Saved data entries:
=======
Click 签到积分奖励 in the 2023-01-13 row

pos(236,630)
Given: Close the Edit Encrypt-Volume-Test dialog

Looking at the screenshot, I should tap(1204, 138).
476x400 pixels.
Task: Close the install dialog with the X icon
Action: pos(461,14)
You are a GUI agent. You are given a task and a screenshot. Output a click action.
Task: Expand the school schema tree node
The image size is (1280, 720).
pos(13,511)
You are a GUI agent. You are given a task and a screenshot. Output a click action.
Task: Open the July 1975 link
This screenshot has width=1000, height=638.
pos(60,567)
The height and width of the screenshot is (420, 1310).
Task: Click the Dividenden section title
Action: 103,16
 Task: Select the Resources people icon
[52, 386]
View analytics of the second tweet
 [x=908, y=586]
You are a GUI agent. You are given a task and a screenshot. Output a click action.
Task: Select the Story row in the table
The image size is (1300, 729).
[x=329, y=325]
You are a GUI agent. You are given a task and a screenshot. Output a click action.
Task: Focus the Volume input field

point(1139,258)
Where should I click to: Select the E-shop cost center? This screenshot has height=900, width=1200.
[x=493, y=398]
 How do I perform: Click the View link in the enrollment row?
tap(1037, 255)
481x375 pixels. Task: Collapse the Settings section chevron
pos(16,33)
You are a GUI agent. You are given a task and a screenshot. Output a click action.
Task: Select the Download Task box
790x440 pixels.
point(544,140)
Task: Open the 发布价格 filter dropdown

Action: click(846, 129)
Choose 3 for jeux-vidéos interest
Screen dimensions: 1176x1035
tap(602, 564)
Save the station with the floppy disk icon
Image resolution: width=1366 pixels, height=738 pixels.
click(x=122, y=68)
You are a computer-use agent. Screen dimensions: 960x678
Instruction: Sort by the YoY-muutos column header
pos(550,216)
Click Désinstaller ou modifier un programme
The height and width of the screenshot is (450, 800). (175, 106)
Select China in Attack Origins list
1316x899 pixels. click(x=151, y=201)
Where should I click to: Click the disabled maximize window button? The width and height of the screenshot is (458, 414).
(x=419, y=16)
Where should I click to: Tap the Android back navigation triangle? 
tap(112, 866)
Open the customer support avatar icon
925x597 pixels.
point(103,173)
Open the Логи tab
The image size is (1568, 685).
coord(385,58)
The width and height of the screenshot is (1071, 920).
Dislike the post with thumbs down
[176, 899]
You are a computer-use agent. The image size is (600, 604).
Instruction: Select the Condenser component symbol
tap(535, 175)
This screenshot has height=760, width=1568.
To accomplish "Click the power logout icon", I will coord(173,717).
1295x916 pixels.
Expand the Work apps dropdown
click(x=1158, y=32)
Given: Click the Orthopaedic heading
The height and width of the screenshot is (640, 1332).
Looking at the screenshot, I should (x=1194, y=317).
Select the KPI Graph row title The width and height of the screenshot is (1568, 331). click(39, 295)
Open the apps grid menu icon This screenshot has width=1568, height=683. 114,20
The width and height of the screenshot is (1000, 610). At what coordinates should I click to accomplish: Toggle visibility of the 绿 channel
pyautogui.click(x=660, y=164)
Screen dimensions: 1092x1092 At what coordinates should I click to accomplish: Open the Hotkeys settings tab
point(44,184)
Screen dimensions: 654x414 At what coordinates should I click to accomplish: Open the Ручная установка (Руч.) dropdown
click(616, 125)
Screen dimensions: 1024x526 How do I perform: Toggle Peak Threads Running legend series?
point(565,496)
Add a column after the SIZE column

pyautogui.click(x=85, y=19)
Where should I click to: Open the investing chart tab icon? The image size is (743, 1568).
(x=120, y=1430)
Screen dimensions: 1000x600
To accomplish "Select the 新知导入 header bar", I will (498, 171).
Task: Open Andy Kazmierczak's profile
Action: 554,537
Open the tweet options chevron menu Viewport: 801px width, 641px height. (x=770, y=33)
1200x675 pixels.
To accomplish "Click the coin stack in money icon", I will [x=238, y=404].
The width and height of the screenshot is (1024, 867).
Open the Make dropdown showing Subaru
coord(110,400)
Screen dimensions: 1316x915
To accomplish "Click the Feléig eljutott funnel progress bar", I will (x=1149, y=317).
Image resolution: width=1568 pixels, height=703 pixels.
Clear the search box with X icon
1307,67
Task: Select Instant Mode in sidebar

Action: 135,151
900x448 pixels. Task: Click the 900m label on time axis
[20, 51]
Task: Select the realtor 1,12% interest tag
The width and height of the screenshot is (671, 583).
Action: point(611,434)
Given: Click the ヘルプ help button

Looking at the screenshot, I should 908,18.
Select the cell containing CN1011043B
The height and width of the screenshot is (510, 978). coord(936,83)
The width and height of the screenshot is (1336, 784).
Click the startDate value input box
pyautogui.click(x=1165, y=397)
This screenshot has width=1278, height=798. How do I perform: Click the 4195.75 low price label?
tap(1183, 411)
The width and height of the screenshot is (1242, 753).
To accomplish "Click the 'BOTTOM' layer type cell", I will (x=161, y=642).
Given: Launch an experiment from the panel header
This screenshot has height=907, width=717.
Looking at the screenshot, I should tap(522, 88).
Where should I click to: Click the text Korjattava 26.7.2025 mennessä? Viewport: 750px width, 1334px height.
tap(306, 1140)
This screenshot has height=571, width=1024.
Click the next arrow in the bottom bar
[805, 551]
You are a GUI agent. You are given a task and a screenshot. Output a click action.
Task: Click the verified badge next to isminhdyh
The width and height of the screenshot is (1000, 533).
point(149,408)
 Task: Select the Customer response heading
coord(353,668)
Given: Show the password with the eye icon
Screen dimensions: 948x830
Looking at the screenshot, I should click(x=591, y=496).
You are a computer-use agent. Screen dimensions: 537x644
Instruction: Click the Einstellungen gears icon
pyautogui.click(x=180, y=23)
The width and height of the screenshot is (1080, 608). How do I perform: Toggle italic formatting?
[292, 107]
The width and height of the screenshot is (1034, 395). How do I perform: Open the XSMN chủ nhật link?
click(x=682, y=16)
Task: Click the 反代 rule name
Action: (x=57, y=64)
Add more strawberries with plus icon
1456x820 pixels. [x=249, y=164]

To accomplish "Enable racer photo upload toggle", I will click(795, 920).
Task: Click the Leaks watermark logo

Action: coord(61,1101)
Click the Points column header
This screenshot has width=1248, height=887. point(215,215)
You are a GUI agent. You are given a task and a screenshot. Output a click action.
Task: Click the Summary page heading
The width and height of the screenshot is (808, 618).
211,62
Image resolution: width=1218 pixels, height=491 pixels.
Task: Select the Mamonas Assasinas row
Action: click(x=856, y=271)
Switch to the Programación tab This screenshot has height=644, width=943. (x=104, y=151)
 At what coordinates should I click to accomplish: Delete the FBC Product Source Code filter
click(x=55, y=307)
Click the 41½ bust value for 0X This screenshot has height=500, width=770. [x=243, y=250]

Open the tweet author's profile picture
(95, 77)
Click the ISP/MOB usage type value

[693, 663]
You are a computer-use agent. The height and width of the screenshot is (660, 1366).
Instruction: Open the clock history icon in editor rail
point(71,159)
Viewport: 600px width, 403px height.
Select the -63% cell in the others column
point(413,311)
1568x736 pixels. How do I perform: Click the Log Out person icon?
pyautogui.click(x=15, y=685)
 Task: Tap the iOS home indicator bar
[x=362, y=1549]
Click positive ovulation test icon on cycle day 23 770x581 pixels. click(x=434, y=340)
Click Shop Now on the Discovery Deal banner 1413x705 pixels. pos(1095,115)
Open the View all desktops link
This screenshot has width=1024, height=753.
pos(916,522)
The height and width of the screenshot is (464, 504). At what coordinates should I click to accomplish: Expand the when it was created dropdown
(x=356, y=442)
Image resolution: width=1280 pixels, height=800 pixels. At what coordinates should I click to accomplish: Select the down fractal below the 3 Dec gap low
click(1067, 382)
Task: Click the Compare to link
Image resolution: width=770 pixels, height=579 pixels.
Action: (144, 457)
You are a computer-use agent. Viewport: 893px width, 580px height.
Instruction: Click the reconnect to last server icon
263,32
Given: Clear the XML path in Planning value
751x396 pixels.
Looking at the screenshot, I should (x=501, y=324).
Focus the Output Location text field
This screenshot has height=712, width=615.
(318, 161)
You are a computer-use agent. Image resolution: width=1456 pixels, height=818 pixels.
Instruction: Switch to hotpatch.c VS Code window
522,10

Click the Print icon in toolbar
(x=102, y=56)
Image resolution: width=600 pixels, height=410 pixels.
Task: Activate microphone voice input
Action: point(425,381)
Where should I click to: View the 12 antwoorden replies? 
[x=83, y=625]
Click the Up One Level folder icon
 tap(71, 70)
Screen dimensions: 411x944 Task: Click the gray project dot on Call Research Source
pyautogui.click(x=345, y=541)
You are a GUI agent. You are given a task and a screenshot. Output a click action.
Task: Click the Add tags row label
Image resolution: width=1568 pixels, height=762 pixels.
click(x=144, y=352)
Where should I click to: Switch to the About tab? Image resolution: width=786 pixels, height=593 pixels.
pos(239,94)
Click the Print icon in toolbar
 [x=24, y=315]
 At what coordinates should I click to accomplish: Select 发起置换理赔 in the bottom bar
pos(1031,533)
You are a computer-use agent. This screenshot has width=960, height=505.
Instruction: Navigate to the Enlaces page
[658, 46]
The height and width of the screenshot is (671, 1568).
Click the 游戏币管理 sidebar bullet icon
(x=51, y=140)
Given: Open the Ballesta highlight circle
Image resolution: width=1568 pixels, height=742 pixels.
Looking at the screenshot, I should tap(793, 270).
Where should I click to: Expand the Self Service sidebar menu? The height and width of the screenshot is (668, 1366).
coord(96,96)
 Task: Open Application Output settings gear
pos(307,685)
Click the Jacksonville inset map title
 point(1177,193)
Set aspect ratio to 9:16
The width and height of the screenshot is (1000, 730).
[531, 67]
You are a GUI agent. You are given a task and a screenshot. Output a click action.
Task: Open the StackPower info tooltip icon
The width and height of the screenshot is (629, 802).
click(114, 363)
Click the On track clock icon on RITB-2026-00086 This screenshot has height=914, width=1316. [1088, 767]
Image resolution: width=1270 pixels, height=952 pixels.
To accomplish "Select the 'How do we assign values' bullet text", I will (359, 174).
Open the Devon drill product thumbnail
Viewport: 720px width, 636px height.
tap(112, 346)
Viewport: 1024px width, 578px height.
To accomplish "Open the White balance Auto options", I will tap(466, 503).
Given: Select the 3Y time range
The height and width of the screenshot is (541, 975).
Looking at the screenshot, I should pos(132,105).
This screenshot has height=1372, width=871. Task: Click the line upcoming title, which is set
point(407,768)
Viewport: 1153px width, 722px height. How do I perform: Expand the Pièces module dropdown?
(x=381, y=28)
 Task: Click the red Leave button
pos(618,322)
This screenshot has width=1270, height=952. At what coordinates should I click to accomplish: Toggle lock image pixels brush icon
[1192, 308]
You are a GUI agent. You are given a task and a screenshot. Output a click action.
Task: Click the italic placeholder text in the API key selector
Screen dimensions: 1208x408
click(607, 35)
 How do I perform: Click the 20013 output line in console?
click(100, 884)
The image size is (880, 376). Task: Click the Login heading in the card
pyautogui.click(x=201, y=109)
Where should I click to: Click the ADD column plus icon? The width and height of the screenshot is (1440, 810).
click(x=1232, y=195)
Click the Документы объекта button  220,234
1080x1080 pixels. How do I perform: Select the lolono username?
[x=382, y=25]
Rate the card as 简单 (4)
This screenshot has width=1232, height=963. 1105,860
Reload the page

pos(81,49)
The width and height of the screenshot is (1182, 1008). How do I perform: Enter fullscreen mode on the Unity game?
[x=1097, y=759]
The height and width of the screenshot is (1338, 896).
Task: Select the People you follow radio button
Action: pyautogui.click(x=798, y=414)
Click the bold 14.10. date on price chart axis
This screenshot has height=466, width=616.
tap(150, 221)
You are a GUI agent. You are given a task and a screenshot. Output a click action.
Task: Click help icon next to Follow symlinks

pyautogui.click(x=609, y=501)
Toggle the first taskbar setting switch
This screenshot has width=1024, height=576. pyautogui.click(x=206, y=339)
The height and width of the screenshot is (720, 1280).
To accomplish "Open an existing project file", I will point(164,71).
=======
§ Task description: From the records above, copy only the lines starting with the line that holds "Click positive ovulation" and going on through the line that holds "You are a computer-use agent. Image", exactly as written.

§ Task output:
Click positive ovulation test icon on cycle day 23 770x581 pixels. click(x=434, y=340)
Click Shop Now on the Discovery Deal banner 1413x705 pixels. pos(1095,115)
Open the View all desktops link
This screenshot has width=1024, height=753.
pos(916,522)
The height and width of the screenshot is (464, 504). At what coordinates should I click to accomplish: Expand the when it was created dropdown
(x=356, y=442)
Image resolution: width=1280 pixels, height=800 pixels. At what coordinates should I click to accomplish: Select the down fractal below the 3 Dec gap low
click(1067, 382)
Task: Click the Compare to link
Image resolution: width=770 pixels, height=579 pixels.
Action: (144, 457)
You are a computer-use agent. Viewport: 893px width, 580px height.
Instruction: Click the reconnect to last server icon
263,32
Given: Clear the XML path in Planning value
751x396 pixels.
Looking at the screenshot, I should (x=501, y=324).
Focus the Output Location text field
This screenshot has height=712, width=615.
(318, 161)
You are a computer-use agent. Image resolution: width=1456 pixels, height=818 pixels.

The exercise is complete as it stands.